Keywords: medullary neuron, gustatory neuron, reward, modulation, in vivo electrophysiology

gustatory neurons in the nucleus of the solitary tract (NST) in the medulla receive taste information from peripheral taste cells and transfer it to the parabrachial nuclei (PbN) in the pons of rodents (Cho et al. 2002a; Norgren and Leonard 1971, 1973; Travers 1988; Whitehead 1990). In turn, pontine taste-responsive cells transmit taste information to the gustatory thalamus and several nuclei in the ventral forebrain (Halsell 1992; Kosar et al. 1986; Norgren 1974, 1976). The nuclei in the ventral forebrain, which receive monosynaptic projections from the gustatory PbN, such as the lateral hypothalamus (LH), the central nucleus of the amygdala (CeA), and the bed nucleus of the stria terminalis (BNST), send efferent fibers back to the PbN and NST (Moga et al. 1989; van der Kooy et al. 1984; Whitehead et al. 2000). A large number of studies have reported the importance of LH, CeA, and BNST in ingestive behavior, reward, and motivation (Reilly et al. 1994; Rolls 1999; Stellar and Stellar 1985; Zardetto-Smith et al. 1994). Although <10%, sapid taste stimulation evoked firings of neurons in these nuclei (Azuma et al. 1984; Nishijo et al. 1998, 2000; Yamamoto et al. 1989). A series of electrophysiological investigations demonstrated that electrical stimulation of these nuclei in the ventral forebrain modulates spontaneous and taste-evoked activities in a substantial number of gustatory NST neurons (Cho et al. 2002b; Cho and Li 2008; Li et al. 2002; Smith et al. 2005a).
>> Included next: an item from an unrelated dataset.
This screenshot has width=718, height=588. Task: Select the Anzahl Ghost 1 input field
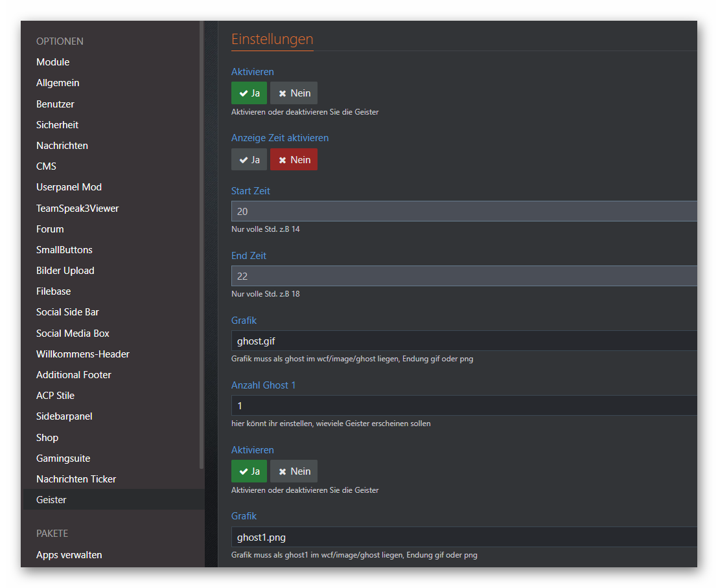463,406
The nucleus accumbens (NAcc) in the ventral forebrain, which consists of core (NAcCo) and shell (NAcSh) regions, is a component of the reward system (Berridge 2003; Norgren et al. 2006). Although the NAcc is not positioned in the central taste pathway, it communicates extensively with various ventral forebrain nuclei, including LH, CeA, and BNST (Brog et al. 1993; Hasue and Shammah-Lagnado 2002; Wood and Swann 2005). A considerable volume of evidence suggests that the NAcSh plays a significant role in mediating the hedonic value of orosensory stimuli and motivated behavior (Di Chiara 2002; Loriaux et al. 2011; Norgren et al. 2006). Recently, we reported that electrical stimulation of the NAcSh inhibits the spontaneous and taste-evoked neuronal activities of hamster pontine cells (Li et al. 2012). In addition to inhibitory modulation of pontine gustatory cells following NAcSh activation, one-fifth of all gustatory neurons recorded in the PbN projected to the NAcSh (Li et al. 2012).

As the first taste relay cells, gustatory neurons in the NST have many features that are comparable to PbN taste neurons. For example, gustatory responses of medullary and pontine neurons are altered by treatments that mimic the nutritional state, such as gastric distension or sodium appetite (Baird et al. 2001; Cho et al. 2004; Glenn and Erickson 1976; Shimura et al. 1997; Tamura and Norgren 1997). Electrical stimulation of LH, CeA, or BNST also modulates pontine and medullary gustatory neurons (Cho et al. 2002b; Cho and Li 2008; Li et al. 2002, 2005; Li and Cho 2006; Lundy and Norgren 2001; Smith et al. 2005a). This study investigated whether the NAcSh exerts a descending influence on medullary taste cells and whether activation of the NAcSh modulates gustatory responses in the hamster NST.

METHODS

Animal care and surgery.

Experimental procedures were conducted in accordance with the guidelines for the use and care of laboratory animals set by the Institutional Animal Care and Use Committee (IACUC) of Southern Illinois University (SIU) and were reviewed and approved by the SIU IACUC. Young adult male Syrian golden hamsters (Mesocricetus auratus, n = 36) weighing between 138 and 176 g were used in this study. The animal preparation and insertion of stimulating electrodes were previously described (Li et al. 2012). Briefly, each animal was deeply anesthetized with urethane (1.7 g/kg ip) and tracheotomized. The animal was then mounted in a stereotaxic instrument (Narishige SR-6N), and the tissue overlying the frontal portion of the skull covering the brain was removed. After removal of a small part of the frontal bone, a concentric bipolar stimulating electrode was lowered into the NAcSh on each side of the brain (2.65 mm anterior to bregma, 1.1 mm lateral to the midline, and 5.4 mm ventral to the brain surface) and secured in position with dental cement. The stimulating electrodes were constructed from 26-gauge stainless steel tubing and 140-μm-thick stainless steel wire, and they were insulated with Epoxylite 6001 (Epoxylite, Irvine, CA) except for the tip area. After the electrodes were positioned in the NAcSh, the head of the animal was positioned downward 27° from the horizontal plane with a nontraumatic head holder. The skin and soft tissue overlying the occipital bone were removed. Part of the occipital bone was removed to reveal the cerebellum. The posterior portion of the cerebellum was aspirated bilaterally 3–4 mm anterior to the obex, allowing direct access to the NST.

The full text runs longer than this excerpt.